## Supplied passage

----------------------------------------

So now I have to talk about blogging for oneself vs. for others and for knowledge capture vs. infotainment without the benefit of a punditry soundtrack. I mean at least I'm attending "Diffusion of Knowledge in the Field of Digital Library Development: How is the Field Shaped by Visionaries, Engineers and Pragmatists?" In other words how to develop your own cult of personality, a topic of interest to all bloggers (including myself) who hope to reach a wider audience.
I want to be one of the few lucky ones who get read by everybody. I feel qualified to be an arbiter of "cool." And I'd love people to pay me to pontificate on the future of the information society. Basically, as all readers of this blog are again painfully aware, I'm totally ready for Guruhood. Now I just need to find some people to hang on my every word. I think I've already started to cultivate the appropriately eccentric personality traits. I've stockpiled my somethings to say and now I just need some people to listen to me.
Any takers? (If so, feel free to link to this website!)
WOW, did I use enough emphasis in this article, or what. Don't you just want to sign up for my new lecture series?
November 15, 2004
Meaning and Animal Compassion
Day 2 at the ASIST Annual Meeting is all about Meaning.
First, Sir Tim Berners-Lee, inventor of the world wide web and director of the World Wide Web Consortium, or W3C (located in the Stata Center at MIT), promises us the real world through the magic of the "semantic web." Whereas the protocols that make up the world wide web, TCP/IP, HTTP, html and others represent syntatic agreement for creating and sharing hypertext, the semantic web represents a method for reaching semantic agreement about the content of our hypertextual communications.
The idea is that you define your terms within a specific domain. If you're creating learning objects in a courseware system and your using the Learning Object Metadata and IMS Content Packaging system you define what those schemas mean by a "Contributor" or "Manifest". That way, someone else in an institutional repository system which uses Dublin Core Metadata and the Metadta Encoding and Transmission Schema can programmatically and systematically map those to "Creator" and "StructMap".
This is accomplished without the creation of a grand unified Ontology (essentially one big set of definitions for everything that everybody uses). Instead everyone who adopts Semantic Web technologies warrants that they'll provide their domain specific definitions and then programs can interpret these definitions and find equivilancies.
The definition mechanism is the Uniform Resouce Identifier. A glorified url of the form http://... It is important to remember that uri's aren't the things they define, even in the virtual world. They're still nothing more than names. Just like menu entries aren't food and you can't eat them (I'm sure people have tried).
For example, I could define myself via a vCard or even just a plain old vanilla html where I've deposited my curriculum vitae or just some contact info. Then whenever I include myself in the metadata for any web content I create, I don't just write in my name, I point to the web page where I've defined myself. The mechanism for pointing is RDF, which is just a logical triple of the form Subject-Predicate-Object.
The idea is that you build your collection of information to share with the world from the viewpoint of in between really big scale operations and really small scale ones. You correlate the definitions provided under you and you make your definitions with an eye to their inclusion in larger correlations. The same definition activity goes on at all levels. The semantic web is a fractal web and it realizes the hermetic wisdom As Above, So Below.

----------------------------------------

## Set of tasks
A. In the blog excerpt, take the part that opens with the words containing "First, Sir Tim" and closes with "our hypertextual communications.", and write it out again with "semantic web" swapped for "meaning-based web".
B. In one to three sentences, explain what the blog excerpt says is gained when the creator of learning objects in a courseware system defines what their schemas mean by "Contributor" or "Manifest".

## Data lines
----------------------------------------

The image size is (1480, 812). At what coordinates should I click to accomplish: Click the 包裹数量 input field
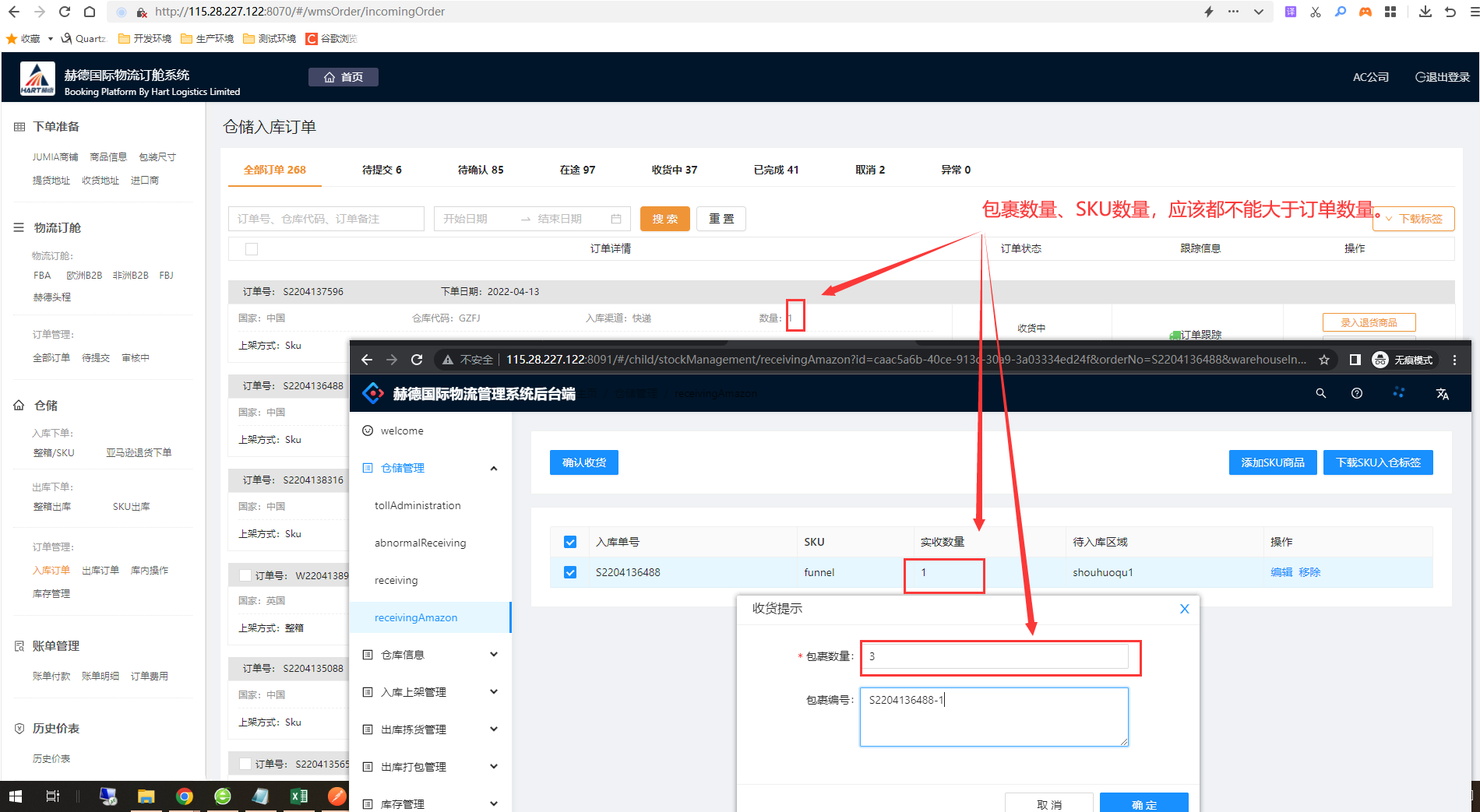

----------------------------------------

## Answers below
A.
First, Sir Tim Berners-Lee, inventor of the world wide web and director of the World Wide Web Consortium, or W3C (located in the Stata Center at MIT), promises us the real world through the magic of the "meaning-based web." Whereas the protocols that make up the world wide web, TCP/IP, HTTP, html and others represent syntatic agreement for creating and sharing hypertext, the meaning-based web represents a method for reaching semantic agreement about the content of our hypertextual communications.

B. Defining those terms lets someone else, working in an institutional repository system that uses Dublin Core Metadata and a different transmission schema, map them programmatically and systematically to "Creator" and "StructMap".